Begin Selected passage
Bilic once again included Reece Oxford in his starting line-up, following the 16-year-old’s outstanding display in the midfield against Arsenal last weekend.
But the youngster failed to reproduce his impressive performance and was withdrawn at half time, with debutant Pedro Obiang replacing him.
Bilic refused to lay any blame with Oxford however, and insists his decision was simply tactical.
“It was not down to Reece or his bad performance. I just wanted Pedro to bring much quicker passing, which we seemed to do in the second half and it put us in a position to hurt them more,” he added.
“We scored the goal and I hope if we continue like that we can create more chances. We had a couple, but we didn’t score. We are very disappointed.”
West Ham's miserable afternoon was compounded when goalkeeper Adrian was sent off in stoppage for a high boot on Leicester forward Jamie Vardy.
“On Adrian, it was a fair sending off, but it is quite obvious that he didn’t mean to do it. He was just following the ball and he was not aware a player was there,” Bilic said.
“We should have a major role in his punishment. There’s a big difference between whether the player meant to do it or that it was an accident. Adrian simply didn’t mean to do it.”
When asked whether the club would appeal referee Anthony Taylor’s decision, Bilic added: “I have to speak to the people at the club and see what our chances will be.”
End Selected passage
Begin Data shown
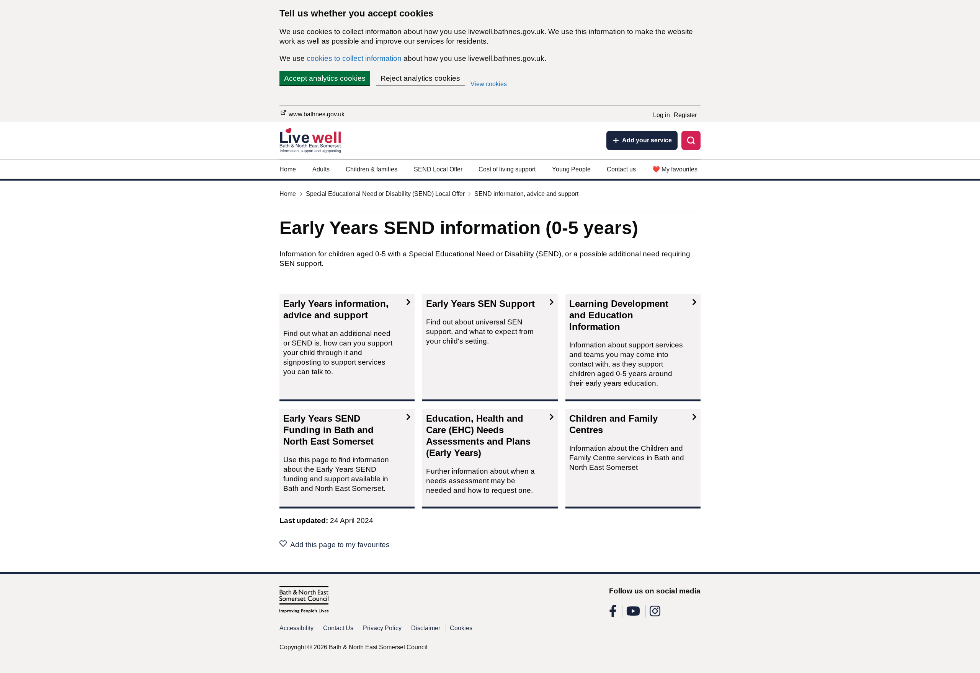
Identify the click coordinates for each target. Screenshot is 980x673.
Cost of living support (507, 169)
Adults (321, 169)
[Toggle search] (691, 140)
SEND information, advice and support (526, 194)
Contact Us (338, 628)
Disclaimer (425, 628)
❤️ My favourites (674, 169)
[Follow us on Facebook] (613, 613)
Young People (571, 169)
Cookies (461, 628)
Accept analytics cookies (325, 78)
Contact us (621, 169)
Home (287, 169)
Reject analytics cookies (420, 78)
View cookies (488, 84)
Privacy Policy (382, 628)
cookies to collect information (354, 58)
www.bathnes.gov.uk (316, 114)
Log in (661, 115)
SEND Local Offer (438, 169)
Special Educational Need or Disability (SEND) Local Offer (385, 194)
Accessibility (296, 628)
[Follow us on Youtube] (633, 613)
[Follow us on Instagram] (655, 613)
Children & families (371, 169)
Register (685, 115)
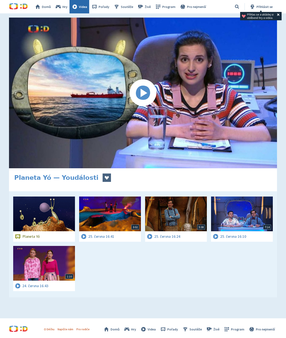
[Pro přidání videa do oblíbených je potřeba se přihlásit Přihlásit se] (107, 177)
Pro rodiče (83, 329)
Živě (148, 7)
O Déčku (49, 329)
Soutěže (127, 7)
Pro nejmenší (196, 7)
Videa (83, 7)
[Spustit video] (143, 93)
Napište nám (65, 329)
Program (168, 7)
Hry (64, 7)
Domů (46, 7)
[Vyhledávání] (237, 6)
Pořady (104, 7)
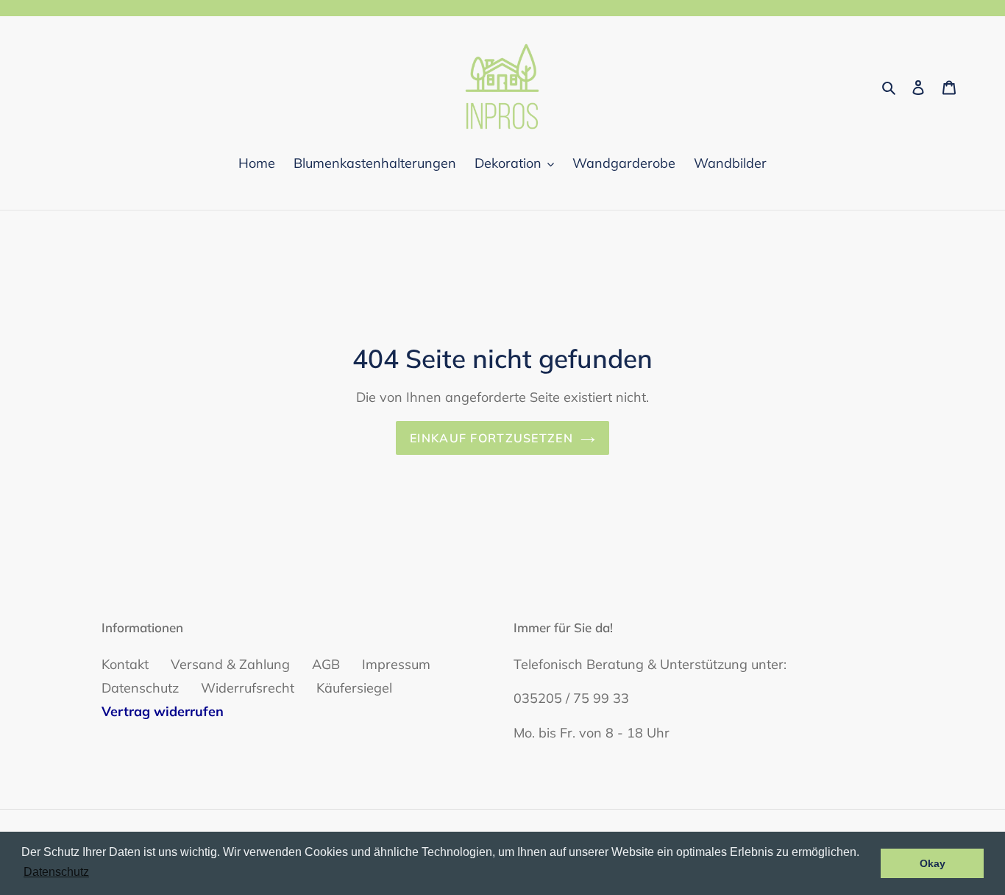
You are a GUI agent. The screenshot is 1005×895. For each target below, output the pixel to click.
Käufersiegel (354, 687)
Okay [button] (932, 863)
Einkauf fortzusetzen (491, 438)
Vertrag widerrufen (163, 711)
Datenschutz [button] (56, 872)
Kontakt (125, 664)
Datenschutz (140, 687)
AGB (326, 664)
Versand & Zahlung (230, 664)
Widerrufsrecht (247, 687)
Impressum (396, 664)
End Data shown
Begin Data shown
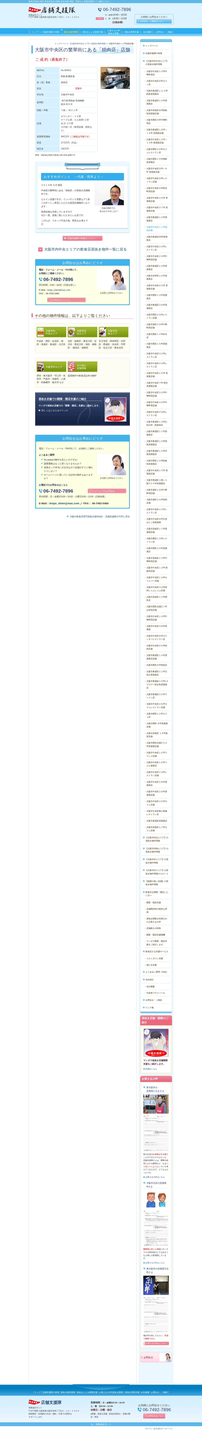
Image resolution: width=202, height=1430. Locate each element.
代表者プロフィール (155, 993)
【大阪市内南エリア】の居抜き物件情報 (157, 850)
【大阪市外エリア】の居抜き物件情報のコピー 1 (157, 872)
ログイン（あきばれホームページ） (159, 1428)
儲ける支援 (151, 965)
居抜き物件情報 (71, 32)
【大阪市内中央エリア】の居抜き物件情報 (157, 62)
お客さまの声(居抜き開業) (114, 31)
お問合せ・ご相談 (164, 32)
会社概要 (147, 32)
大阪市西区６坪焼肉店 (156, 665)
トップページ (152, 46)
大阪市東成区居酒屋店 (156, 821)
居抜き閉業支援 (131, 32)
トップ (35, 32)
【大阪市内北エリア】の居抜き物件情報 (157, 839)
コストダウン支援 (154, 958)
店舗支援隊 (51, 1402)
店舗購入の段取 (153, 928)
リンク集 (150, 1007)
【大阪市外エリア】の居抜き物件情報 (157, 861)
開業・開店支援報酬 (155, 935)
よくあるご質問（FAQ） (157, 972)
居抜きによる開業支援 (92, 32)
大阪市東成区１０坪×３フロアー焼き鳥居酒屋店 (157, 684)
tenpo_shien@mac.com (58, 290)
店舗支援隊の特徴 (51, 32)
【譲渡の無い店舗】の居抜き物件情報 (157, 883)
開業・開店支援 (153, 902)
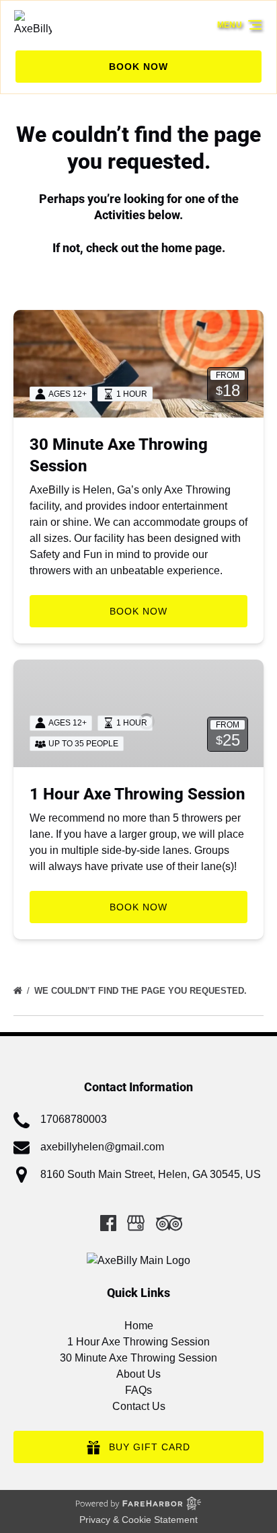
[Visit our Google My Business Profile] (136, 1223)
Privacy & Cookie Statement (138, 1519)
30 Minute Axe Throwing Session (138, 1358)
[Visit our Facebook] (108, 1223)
End Data shown
Reproduce word for word everything in the West Ham match report from "But the youngster" down to "forward Jamie Vardy.".

**Result of the exercise**
But the youngster failed to reproduce his impressive performance and was withdrawn at half time, with debutant Pedro Obiang replacing him.
Bilic refused to lay any blame with Oxford however, and insists his decision was simply tactical.
“It was not down to Reece or his bad performance. I just wanted Pedro to bring much quicker passing, which we seemed to do in the second half and it put us in a position to hurt them more,” he added.
“We scored the goal and I hope if we continue like that we can create more chances. We had a couple, but we didn’t score. We are very disappointed.”
West Ham's miserable afternoon was compounded when goalkeeper Adrian was sent off in stoppage for a high boot on Leicester forward Jamie Vardy.